(Word and element location data)
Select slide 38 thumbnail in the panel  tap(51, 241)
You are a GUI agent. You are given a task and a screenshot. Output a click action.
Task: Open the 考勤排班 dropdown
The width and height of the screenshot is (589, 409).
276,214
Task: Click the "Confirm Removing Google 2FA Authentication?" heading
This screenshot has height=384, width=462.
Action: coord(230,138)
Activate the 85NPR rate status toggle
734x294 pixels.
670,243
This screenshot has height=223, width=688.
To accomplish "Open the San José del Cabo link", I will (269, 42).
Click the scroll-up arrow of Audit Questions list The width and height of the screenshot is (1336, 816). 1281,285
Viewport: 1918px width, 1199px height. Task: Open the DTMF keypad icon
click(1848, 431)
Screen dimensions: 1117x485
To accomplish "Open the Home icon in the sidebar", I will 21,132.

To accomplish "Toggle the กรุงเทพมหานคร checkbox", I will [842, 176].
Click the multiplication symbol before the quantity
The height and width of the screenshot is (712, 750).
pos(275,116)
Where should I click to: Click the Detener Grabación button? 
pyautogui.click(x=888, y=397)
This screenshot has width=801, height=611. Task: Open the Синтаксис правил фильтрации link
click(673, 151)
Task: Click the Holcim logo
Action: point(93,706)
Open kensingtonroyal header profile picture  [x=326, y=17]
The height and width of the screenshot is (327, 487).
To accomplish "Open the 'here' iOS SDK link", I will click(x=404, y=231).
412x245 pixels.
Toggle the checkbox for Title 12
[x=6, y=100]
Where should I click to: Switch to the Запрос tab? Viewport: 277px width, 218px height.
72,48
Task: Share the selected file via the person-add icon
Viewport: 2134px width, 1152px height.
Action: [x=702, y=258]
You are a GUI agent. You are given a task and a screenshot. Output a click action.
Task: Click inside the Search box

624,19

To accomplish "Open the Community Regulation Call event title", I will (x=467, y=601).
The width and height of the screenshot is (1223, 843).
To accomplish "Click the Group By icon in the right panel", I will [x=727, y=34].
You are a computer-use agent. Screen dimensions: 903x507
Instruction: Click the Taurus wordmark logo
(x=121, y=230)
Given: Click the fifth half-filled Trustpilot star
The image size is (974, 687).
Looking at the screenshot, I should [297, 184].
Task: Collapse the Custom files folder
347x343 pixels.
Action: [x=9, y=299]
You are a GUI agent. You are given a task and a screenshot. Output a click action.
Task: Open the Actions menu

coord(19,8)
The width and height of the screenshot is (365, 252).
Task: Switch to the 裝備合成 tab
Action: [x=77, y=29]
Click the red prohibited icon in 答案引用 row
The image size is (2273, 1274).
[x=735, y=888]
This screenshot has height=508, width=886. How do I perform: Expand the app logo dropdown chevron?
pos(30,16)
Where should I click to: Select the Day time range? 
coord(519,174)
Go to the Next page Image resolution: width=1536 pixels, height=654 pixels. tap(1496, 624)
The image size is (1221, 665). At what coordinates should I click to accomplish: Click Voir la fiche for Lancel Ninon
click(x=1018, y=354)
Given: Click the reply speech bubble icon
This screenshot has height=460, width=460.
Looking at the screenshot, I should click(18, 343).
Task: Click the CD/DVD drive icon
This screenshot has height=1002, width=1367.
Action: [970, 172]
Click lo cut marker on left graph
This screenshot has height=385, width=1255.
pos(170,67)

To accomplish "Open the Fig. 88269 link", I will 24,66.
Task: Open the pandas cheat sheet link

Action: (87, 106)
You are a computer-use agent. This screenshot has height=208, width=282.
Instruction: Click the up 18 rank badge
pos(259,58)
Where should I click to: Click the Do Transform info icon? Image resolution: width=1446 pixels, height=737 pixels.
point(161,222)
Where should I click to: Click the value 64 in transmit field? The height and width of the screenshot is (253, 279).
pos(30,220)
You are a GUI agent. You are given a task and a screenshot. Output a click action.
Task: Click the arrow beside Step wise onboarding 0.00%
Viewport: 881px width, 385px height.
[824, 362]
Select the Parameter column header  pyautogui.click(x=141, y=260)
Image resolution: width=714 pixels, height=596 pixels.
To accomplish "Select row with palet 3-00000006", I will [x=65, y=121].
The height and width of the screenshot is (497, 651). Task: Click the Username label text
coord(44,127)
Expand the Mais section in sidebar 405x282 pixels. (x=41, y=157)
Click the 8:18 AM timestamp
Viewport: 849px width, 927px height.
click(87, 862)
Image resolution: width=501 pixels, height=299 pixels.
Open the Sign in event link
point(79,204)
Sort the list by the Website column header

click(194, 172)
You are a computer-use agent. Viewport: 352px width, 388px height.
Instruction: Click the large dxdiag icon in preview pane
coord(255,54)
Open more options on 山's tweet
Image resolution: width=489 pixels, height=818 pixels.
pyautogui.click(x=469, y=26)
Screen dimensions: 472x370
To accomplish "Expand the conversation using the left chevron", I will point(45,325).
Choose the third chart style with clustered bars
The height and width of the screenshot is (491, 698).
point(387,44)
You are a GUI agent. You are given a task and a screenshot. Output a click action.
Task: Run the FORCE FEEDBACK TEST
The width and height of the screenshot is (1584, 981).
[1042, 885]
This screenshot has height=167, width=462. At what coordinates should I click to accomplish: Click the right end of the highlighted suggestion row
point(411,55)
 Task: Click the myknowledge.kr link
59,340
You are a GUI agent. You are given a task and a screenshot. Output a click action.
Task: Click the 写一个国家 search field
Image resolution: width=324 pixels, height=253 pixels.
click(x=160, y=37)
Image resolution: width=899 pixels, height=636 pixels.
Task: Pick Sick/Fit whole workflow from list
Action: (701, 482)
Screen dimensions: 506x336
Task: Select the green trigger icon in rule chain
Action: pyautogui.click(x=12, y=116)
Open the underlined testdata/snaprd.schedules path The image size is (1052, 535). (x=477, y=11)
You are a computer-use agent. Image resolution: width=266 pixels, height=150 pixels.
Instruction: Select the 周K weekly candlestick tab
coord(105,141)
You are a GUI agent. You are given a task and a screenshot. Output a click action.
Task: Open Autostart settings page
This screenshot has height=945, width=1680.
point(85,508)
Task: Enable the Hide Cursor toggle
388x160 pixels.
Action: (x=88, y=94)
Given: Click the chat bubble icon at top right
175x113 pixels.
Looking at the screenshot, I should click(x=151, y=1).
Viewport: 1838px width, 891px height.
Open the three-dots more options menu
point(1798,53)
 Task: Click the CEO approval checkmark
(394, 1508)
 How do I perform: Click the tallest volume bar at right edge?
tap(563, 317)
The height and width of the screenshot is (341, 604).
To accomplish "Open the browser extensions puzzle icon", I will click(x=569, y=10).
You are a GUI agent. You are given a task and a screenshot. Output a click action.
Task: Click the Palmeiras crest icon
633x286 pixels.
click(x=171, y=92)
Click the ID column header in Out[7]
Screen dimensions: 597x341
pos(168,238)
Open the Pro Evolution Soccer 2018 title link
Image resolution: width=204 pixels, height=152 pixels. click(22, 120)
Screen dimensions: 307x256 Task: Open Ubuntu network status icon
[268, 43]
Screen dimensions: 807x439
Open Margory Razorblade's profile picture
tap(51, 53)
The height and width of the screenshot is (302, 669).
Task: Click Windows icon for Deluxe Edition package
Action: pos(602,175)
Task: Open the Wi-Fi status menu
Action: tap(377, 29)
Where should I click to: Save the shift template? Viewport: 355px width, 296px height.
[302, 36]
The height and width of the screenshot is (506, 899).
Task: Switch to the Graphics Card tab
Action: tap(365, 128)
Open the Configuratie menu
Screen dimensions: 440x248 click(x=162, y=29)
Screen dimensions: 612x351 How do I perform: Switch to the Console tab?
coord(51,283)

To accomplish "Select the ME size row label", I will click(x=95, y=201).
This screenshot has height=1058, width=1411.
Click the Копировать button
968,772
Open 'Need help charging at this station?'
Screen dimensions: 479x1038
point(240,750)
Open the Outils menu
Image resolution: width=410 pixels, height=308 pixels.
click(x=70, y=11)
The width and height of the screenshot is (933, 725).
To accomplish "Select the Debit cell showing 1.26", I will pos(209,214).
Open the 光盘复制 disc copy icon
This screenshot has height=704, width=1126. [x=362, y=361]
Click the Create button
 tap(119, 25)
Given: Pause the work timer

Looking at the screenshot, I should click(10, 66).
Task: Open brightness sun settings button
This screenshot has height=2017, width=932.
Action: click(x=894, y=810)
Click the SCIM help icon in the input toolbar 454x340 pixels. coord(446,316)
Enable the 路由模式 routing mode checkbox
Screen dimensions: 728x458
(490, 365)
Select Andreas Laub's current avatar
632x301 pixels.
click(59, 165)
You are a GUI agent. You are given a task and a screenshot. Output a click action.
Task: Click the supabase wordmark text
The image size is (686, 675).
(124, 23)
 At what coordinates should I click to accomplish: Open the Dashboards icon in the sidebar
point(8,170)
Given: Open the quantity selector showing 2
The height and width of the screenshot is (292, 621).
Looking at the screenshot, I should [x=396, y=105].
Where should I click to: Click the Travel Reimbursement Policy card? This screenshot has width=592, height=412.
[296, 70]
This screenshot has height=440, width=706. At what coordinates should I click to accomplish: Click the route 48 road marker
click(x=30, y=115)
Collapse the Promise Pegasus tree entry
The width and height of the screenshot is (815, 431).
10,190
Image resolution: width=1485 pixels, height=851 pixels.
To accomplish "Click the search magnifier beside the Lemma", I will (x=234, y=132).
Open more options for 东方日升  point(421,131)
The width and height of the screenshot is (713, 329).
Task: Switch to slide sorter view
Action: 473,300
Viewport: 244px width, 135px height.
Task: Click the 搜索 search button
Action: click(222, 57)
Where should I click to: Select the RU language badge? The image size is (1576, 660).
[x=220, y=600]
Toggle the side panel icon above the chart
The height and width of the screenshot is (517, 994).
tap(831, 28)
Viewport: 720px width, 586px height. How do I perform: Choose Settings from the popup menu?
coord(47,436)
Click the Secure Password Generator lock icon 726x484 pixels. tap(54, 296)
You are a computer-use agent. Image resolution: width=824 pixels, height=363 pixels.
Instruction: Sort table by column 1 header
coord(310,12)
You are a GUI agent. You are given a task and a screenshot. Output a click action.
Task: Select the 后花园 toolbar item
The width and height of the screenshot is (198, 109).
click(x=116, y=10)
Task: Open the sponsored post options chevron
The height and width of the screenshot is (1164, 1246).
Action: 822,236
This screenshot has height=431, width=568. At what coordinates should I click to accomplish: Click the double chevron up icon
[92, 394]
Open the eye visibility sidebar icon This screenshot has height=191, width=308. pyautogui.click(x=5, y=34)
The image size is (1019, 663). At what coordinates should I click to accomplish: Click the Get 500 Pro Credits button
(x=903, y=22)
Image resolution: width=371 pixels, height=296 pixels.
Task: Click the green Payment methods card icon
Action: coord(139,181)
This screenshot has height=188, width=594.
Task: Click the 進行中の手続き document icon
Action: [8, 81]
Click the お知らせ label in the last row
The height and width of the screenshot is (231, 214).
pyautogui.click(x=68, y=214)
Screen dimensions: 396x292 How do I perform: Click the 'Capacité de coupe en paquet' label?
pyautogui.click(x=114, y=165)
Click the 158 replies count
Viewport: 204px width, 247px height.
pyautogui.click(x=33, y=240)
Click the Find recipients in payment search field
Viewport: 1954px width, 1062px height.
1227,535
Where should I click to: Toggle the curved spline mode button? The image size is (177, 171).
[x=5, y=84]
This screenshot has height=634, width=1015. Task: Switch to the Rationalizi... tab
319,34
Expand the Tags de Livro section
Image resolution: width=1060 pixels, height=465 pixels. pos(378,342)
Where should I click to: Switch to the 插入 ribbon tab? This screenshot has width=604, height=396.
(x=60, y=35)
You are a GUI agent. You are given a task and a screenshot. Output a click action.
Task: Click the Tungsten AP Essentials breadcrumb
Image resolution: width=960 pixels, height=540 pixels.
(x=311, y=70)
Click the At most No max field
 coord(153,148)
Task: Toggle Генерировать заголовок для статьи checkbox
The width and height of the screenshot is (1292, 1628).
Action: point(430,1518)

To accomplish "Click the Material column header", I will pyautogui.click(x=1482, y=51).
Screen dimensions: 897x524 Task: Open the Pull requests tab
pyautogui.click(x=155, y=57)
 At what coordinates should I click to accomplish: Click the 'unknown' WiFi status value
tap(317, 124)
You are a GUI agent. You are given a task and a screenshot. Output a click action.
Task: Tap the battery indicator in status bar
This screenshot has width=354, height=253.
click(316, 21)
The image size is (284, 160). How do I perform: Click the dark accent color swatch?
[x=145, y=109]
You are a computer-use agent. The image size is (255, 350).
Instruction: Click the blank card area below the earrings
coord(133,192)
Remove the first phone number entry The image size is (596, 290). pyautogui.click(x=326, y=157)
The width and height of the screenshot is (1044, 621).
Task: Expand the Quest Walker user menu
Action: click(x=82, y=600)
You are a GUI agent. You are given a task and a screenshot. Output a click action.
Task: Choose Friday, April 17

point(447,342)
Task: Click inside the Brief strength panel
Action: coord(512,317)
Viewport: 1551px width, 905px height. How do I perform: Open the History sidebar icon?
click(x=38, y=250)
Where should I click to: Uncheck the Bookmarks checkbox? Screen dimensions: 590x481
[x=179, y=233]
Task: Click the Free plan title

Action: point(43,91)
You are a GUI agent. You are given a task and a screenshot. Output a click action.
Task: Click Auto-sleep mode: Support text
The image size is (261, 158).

## THE TASK
Copy the entries above word for word, from the line with "Open the eye" to the line with "Action: point(430,1518)", including both of those lines.

## TASK RESPONSE
Open the eye visibility sidebar icon This screenshot has height=191, width=308. pyautogui.click(x=5, y=34)
The image size is (1019, 663). At what coordinates should I click to accomplish: Click the Get 500 Pro Credits button
(x=903, y=22)
Image resolution: width=371 pixels, height=296 pixels.
Task: Click the green Payment methods card icon
Action: coord(139,181)
This screenshot has height=188, width=594.
Task: Click the 進行中の手続き document icon
Action: [8, 81]
Click the お知らせ label in the last row
The height and width of the screenshot is (231, 214).
pyautogui.click(x=68, y=214)
Screen dimensions: 396x292 How do I perform: Click the 'Capacité de coupe en paquet' label?
pyautogui.click(x=114, y=165)
Click the 158 replies count
Viewport: 204px width, 247px height.
pyautogui.click(x=33, y=240)
Click the Find recipients in payment search field
Viewport: 1954px width, 1062px height.
1227,535
Where should I click to: Toggle the curved spline mode button? The image size is (177, 171).
[x=5, y=84]
This screenshot has height=634, width=1015. Task: Switch to the Rationalizi... tab
319,34
Expand the Tags de Livro section
Image resolution: width=1060 pixels, height=465 pixels. pos(378,342)
Where should I click to: Switch to the 插入 ribbon tab? This screenshot has width=604, height=396.
(x=60, y=35)
You are a GUI agent. You are given a task and a screenshot. Output a click action.
Task: Click the Tungsten AP Essentials breadcrumb
Image resolution: width=960 pixels, height=540 pixels.
(x=311, y=70)
Click the At most No max field
 coord(153,148)
Task: Toggle Генерировать заголовок для статьи checkbox
The width and height of the screenshot is (1292, 1628).
Action: point(430,1518)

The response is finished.